# [GIVEN DATA]
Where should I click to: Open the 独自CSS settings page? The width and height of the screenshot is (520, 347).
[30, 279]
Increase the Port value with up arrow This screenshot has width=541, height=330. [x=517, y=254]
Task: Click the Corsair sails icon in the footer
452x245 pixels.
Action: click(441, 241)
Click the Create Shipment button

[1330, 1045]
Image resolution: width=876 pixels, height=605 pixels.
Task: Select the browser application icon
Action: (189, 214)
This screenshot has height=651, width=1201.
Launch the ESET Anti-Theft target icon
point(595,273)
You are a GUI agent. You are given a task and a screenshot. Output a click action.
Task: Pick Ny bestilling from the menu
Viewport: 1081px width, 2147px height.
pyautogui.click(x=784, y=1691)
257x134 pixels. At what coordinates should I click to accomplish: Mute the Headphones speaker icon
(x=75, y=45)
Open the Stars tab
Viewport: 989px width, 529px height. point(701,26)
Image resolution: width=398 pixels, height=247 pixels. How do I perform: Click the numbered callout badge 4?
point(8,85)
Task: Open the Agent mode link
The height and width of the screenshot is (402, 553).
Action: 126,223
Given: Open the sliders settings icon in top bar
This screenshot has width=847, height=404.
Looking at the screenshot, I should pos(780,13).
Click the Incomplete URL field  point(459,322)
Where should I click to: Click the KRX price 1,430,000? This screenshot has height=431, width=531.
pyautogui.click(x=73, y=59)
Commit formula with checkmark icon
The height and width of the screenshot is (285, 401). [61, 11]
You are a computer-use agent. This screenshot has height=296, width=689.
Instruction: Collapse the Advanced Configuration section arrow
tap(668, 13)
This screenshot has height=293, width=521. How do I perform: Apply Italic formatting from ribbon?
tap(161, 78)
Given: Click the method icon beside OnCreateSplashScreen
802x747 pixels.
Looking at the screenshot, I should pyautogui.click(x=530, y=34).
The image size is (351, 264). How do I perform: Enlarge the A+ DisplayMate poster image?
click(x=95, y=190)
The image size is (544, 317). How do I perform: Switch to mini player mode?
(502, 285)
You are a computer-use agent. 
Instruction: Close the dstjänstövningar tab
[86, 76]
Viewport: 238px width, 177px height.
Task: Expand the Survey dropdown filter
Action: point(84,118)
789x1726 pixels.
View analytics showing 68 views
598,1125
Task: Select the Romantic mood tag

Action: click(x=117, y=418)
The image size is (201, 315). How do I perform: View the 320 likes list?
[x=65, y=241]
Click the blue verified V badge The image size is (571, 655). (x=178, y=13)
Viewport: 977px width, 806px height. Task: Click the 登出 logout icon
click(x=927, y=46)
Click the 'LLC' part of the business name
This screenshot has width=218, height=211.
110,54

# [TASK BRIEF]
Where a line of the material above holds the string "computer", copy that line.

# [RESPONSE BELOW]
You are a computer-use agent. This screenshot has height=296, width=689.
You are a computer-use agent. 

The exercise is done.